Results and conclusion
The results showed no evidence of association in the Finnish (OR = 1.35, 95% CI 0.97 to 1.87; p = 0.14) or the Chinese (OR = 1.05, 95% CI 0.77 to 1.43; p = 0.71) samples, suggesting that cartilage intermediate layer protein gene is not a major risk factor for symptoms of LDD in Caucasians or in the general population that included individuals with or without symptoms.
Lumbar disc disease (LDD) is one of the leading causes of disability in the working‐age population. Radiological changes indicative of LDD are common, but only a proportion develops complications such as disc herniation and sciatica. Although the aetiology of LDD is not well understood, there is strong evidence for the involvement of both genetic and environmental factors.1,2
A recent study reported an association between LDD and a functional single‐nucleotide polymorphism (SNP) (rs2073711), +1184T→C, in exon 8 of the cartilage intermediate layer protein gene (CILP) in a Japanese group (odds ratio (OR) 1.61, 95% CI 1.31 to –1.98).3 The allelic change resulted in amino acid substitution Ile395Thr. CILP is expressed widely in intervertebral discs and its expression increases as disc degeneration progresses.3 CILP interacts directly with transforming growth factor (TGF)β1, inhibiting the TGFβ1‐mediated induction of extracellular matrix proteins such as aggrecan and collagen II.3 Functional studies showed that the C allele (coding for Thr395) increased binding and inhibition of TGFβ1, suggesting that regulation of TGFβ1 signalling by CILP plays a crucial role in the aetiology and pathogenesis of LDD.3
Argument for a causal role would be strengthened if the same association could be replicated in a distinct population, and in clinical cases of LDD defined by MRI changes indicative of LDD in general. Therefore, we investigated the association between CILP polymorphisms and LDD in a Finnish sample with symptoms of LDD, and in a Chinese sample with only MRI‐defined LDD. These samples were informative in previous studies demonstrating association of LDD with the vitamin D receptor gene4 and the Gln326Trp (Trp2) allele of COL9A25 in Chinese and the Arg103Trp (Trp3) allele of COL9A3 in Finns.6 Thus, the Chinese sample is comparable with the Finnish dataset, and a correlation can then be drawn with the Japanese dataset.
Methods
The Finnish cohort
The Finnish patient group consisted of 243 unrelated individuals (146 males, 97 females) with discogenic sciatica, representing an extended set of one published previously.7 All had unilateral pain radiating from the back to below the knee (sciatica) from 3 weeks to 6 months (mean (SD) duration = 2.5 (1.5) months), which did not respond to non‐steroidal anti‐inflammatory analgesics.
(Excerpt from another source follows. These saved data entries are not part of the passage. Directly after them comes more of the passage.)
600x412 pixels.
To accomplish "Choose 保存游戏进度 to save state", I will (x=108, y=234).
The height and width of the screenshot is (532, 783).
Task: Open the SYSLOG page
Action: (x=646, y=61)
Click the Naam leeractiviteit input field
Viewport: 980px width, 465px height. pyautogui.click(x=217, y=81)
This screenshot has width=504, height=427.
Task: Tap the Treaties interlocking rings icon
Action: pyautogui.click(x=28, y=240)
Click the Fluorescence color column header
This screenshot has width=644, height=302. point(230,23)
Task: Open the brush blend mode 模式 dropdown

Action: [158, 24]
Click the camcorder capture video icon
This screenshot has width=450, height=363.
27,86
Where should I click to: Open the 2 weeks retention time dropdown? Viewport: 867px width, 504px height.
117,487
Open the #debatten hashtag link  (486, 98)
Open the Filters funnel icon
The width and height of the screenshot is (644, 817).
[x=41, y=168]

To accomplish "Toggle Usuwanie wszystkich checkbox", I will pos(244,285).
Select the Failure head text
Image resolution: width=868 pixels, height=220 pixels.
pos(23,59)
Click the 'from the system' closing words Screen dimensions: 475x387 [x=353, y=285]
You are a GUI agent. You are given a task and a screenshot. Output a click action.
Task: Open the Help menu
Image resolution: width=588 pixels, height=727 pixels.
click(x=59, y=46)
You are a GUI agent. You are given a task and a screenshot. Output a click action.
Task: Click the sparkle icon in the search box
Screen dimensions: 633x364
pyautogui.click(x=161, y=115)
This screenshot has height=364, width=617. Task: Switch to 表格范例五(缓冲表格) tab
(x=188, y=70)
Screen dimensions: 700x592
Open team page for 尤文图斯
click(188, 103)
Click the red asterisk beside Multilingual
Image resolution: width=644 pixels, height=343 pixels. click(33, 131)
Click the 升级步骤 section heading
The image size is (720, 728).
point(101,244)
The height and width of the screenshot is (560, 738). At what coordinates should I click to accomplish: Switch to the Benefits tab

The patients were examined clinically and by MRI of the spine on enrolment and 3 years later. Clinical presentation had to be concordant with MRI findings. Approximately 5% of the cohort did not have a herniated disc on MRI. In all, 29% of the subjects had been operated on for herniated discs by the time of follow‐up assessment.6 The control group consisted of 259 unrelated individuals from the same region of Finland (128 males, 131 females).
The Chinese cohort
In the Chinese sample set, the presence and severity of LDD were assessed using Schneiderman's classification8 for 691 individuals recruited from the general population. A score was given for each lumbar level, with 0 indicating no degeneration and 3 indicating a grossly degenerated disc with associated loss of disc height.5 The MRIs were rated by two spine specialists (KMCC and JK) independently, with good reliability.5 The sum of the ratings for the five disc levels provides an overall raw LDD score that is positively skewed and tends to increase in mean and variance with age. To obtain standardised, age‐adjusted LDD scores, the raw LDD scores were logarithmically transformed to reduce skewness and heteroscedasticity, and then standardised to a mean of 0 and a variance of 1 in each decade of age by subtracting the decade mean and dividing by the decade SD. Finally, the sample was divided into two groups: those with higher median age‐adjusted scores were classified as cases (n = 348) and those with lower scores were classified as controls (n = 343).
As this new scoring system (with age adjustment) is different from that used in a previous study,5 we investigated its validity. In the previous analysis, an association between the Trp2 allele and LDD was significant only after age stratification,5 suggesting that the association is age‐dependent. Using the new scoring system, association was observed using a median split (allelic p = 0.043), and became even more significant when the extreme top and bottom 25% were compared (allelic p = 0.001).
Genotype analysis
For the Finnish cohort, genomic DNA extracted from white blood cells was used as a template for PCR. The recently reported SNP, +1184 T→C (rs2073711) in exon 8, associating with LDD was analysed by sequencing in all the 243 patients and 259 controls. In addition, all exons, exon boundaries and promoter regions of CILP were amplified by PCR and analysed for sequence variations by sequencing. PCR amplifications were typically performed using 20 ng of genomic DNA, 0.25 μM of forward and reverse primers, 1.5 μM MgCl2, 0.2 mM dNTPs and 1 U of Ampli Taq Gold polymerase (Applied Biosystems, Foster City, California, USA). The PCR conditions included an initial denaturation for 12 min at 95°C, 35 cycles at 95°C for 30 s, at 58–64°C for 30 s and at 72°C for 30 s, followed by 1 cycle at 72°C for 10 min. PCR products were sequenced using an ABI PRISM 3100 sequencer and BigDye Terminator Sequencing Kit (Applied Biosystems) to define the underlying sequence variations.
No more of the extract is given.